Chris is trying to be nice here. Both women are nice. But Chris is trying real hard right now.
"I think he has a problem, maybe he's ADD. I think he has a problem putting words together."
"He's not a career politician. He hasn't played that game. She's played that game a long time," says Laura.
"I just don't think he's smart. I think he's been lucky. I think he had a good base to start with."
"I don't think you can have the wealth that man has and not be a smart man. I don't think he's politically smart, like she is. No, I don't. But I think in every other sense of the word he's equally as smart and more."

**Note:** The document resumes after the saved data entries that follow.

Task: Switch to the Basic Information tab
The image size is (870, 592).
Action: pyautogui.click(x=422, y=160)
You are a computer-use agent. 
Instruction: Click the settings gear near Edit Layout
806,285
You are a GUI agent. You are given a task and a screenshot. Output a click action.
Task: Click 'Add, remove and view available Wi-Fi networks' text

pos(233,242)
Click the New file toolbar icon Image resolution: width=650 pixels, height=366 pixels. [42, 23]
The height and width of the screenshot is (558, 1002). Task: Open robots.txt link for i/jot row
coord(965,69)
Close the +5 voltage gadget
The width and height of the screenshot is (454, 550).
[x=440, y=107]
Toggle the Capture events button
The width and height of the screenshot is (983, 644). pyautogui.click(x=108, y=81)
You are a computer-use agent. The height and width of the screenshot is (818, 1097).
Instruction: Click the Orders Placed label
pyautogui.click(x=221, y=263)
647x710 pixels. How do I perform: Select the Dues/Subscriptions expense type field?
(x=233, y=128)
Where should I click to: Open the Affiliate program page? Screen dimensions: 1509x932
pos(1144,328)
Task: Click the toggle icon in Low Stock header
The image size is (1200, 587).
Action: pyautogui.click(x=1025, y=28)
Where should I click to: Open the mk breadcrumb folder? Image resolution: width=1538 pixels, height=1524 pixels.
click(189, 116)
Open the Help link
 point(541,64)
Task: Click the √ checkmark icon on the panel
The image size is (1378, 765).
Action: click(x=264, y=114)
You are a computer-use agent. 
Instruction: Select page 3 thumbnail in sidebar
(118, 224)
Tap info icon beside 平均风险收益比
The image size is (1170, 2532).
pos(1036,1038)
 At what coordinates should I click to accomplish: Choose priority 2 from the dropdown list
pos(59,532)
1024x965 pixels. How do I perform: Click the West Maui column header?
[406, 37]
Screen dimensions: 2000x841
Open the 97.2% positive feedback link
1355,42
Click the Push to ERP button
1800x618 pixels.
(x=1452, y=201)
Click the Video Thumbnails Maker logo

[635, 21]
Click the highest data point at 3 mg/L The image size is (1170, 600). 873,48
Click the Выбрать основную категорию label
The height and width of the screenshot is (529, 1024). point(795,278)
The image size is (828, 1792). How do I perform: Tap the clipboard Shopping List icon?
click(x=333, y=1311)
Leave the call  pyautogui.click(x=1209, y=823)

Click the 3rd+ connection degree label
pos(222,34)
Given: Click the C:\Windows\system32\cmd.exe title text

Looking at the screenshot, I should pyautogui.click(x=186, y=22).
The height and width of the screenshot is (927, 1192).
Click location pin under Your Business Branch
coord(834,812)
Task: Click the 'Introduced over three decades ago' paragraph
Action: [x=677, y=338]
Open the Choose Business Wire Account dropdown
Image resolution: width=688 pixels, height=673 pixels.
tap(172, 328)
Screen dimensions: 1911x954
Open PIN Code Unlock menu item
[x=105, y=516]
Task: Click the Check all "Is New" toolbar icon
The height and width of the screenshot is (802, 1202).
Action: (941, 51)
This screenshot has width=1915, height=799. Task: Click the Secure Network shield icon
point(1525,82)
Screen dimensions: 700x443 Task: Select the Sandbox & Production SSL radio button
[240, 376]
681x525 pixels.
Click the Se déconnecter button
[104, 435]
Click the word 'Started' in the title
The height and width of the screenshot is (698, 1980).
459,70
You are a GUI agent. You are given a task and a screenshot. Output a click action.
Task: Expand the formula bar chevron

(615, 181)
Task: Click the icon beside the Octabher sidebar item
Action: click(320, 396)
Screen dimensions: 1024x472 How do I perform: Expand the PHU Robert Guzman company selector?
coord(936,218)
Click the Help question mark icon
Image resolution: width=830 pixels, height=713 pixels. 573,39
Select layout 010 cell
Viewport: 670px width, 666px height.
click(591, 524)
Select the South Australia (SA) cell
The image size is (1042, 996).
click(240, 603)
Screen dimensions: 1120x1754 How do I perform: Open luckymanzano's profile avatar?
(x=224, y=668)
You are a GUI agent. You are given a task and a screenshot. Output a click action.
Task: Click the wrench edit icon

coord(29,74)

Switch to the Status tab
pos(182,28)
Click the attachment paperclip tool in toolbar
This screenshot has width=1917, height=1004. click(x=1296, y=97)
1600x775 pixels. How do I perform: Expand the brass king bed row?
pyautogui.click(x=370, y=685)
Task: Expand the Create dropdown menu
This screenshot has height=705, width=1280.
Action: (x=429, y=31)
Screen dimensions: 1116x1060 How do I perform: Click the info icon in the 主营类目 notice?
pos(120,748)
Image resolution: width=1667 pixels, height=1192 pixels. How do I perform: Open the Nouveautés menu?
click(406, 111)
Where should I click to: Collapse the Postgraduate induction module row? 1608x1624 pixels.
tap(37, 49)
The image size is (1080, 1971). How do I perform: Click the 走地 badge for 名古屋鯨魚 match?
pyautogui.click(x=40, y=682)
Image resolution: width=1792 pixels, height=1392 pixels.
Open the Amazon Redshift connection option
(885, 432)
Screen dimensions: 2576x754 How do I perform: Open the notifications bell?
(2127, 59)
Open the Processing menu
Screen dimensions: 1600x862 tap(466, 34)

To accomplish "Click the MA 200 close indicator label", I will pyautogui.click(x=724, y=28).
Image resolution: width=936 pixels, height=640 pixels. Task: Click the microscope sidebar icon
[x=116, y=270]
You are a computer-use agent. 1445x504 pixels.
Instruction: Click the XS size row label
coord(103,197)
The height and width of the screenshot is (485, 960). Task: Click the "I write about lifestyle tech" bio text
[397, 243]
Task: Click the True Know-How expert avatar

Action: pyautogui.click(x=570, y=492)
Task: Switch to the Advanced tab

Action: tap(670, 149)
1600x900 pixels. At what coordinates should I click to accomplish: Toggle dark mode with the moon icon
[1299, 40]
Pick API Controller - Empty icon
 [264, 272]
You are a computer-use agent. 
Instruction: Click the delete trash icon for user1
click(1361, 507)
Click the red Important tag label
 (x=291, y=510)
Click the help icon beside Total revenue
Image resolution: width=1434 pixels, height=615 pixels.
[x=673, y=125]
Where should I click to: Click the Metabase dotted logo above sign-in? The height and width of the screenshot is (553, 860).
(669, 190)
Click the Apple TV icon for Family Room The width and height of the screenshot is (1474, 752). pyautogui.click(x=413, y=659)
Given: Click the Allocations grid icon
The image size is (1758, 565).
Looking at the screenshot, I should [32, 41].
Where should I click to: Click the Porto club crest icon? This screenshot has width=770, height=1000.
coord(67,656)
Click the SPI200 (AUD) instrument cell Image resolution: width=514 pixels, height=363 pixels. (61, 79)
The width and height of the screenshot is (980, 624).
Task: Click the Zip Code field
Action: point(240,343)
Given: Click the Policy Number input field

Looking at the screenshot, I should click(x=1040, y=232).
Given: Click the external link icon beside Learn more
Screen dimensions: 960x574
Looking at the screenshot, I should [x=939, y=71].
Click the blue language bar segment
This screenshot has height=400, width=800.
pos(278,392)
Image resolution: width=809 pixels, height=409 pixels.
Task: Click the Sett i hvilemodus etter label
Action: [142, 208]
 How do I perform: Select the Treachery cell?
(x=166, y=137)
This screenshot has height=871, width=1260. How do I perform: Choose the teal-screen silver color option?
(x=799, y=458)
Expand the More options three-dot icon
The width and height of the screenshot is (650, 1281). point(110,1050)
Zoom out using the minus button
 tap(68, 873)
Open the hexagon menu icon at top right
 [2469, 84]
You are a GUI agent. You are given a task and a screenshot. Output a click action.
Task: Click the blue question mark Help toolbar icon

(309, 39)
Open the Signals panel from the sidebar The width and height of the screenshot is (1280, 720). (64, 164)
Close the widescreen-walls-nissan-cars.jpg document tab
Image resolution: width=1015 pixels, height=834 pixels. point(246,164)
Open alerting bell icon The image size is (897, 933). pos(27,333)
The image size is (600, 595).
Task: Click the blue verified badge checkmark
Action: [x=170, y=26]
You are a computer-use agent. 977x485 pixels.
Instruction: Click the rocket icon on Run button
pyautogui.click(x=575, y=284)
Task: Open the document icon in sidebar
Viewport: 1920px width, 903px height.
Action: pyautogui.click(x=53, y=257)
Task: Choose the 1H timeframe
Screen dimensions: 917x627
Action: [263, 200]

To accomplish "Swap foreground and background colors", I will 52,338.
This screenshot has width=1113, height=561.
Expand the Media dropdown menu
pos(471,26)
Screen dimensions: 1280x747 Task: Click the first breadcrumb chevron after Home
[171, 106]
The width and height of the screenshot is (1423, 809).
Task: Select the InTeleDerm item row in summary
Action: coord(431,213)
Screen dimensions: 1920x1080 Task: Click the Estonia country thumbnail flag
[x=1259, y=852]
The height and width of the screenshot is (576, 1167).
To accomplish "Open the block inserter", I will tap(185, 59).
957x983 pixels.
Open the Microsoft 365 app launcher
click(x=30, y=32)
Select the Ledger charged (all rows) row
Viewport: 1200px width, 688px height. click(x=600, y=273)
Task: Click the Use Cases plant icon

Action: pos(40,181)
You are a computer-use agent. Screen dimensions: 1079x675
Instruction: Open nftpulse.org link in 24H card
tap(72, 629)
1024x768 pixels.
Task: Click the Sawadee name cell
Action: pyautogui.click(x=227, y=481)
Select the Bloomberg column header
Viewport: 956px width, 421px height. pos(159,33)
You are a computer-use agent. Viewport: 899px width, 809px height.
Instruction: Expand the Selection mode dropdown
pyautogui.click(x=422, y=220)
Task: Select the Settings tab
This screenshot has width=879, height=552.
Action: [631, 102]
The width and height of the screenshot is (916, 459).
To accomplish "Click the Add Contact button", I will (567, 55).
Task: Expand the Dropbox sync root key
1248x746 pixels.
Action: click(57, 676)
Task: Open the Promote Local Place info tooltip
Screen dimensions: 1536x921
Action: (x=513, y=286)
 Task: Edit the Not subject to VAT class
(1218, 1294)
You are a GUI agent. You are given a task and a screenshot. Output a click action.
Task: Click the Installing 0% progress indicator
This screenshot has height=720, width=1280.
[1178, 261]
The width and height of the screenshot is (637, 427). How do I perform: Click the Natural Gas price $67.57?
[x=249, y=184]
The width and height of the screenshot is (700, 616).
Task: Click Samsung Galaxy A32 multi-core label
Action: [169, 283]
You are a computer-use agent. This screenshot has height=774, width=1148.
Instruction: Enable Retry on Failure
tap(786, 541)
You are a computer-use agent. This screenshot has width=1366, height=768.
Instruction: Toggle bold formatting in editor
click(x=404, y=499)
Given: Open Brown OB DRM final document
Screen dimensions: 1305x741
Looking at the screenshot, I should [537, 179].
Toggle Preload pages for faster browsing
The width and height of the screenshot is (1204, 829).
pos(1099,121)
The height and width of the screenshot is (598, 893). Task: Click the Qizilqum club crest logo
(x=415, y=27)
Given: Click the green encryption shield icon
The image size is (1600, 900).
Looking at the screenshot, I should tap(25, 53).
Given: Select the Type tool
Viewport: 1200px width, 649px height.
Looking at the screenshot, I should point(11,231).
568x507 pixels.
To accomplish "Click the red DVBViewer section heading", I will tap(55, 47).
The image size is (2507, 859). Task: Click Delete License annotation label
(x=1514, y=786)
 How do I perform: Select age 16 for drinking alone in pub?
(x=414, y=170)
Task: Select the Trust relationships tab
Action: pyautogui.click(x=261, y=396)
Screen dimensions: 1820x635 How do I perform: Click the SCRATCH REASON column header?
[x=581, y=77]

They haven't shared their thoughts with a lot of people, even inside the neighborhood they both love. There's tension everywhere in this country, and there's tension in Precinct 65. Somebody stole Clinton signs from Chris' front yard, and somebody took Trump signs from a house down the street. Another couple nearby told me that they've drifted apart from their next-door neighbors over the election. They used to talk all the time. They don't talk much anymore.
Laura and Chris still talk, pretty much every day. But when it comes to this election, and President Obama's legacy, they see the same world in opposite ways.
"I don't think there's too much you can do to this country to make it not great. It will always right itself," says Laura. "I was worried during the Obama administration that we could right ourselves. But I think we can and I think that's what you feel today in this election. That no matter what side you're on, you know this ship needs righting."
"Well, I think the ship's been pretty stable," says Chris.
They've been having the same argument, in one form or another, for the last 30 years. They don't expect to change each other's minds. They don't really want to change each other's minds – Laura says it would be so boring if everybody thought the same way.
So they root for their candidates, and they vote, and they make sure their families vote. Chris and Laura both voted early, but they wonder now if they should've waited. They both love the experience of going to the polls on Election Day, standing in line with their neighbors, feeling the excitement of playing a part in democracy.
"You go in there. There are no guards. There are no police. No one's looking to see what you're doing," says Chris. "You walk out and then the transfer happens. We can sit here together and watch it and not be afraid of being arrested. It is a gift."
Laura and Chris see our country the same way they see their neighborhood – it's a place where people learn to live together, despite their differences. When the United States was attacked on Sept. 11, and Laura was traveling in Italy, Chris hustled to three different schools to pick up Laura's kids. When Chris was in the hospital a few years ago, Laura invited Chris' family over to the house.
The numbers say Precinct 65 is divided. But parts of it are united, too, in ways an election won't change.
"There's so much we agree upon and like and what we want for our children and families, that when you come down to it, as big as this is, it's small in our friendship," says Chris.
Laura and Chris have seen a lot of elections together. Almost every time, one of them wins and the other loses. Neither one gloats, and they won't gloat this year. They care deeply about politics. They see the election in red and blue. But down at street level, they live in a purple world. And that matters, too.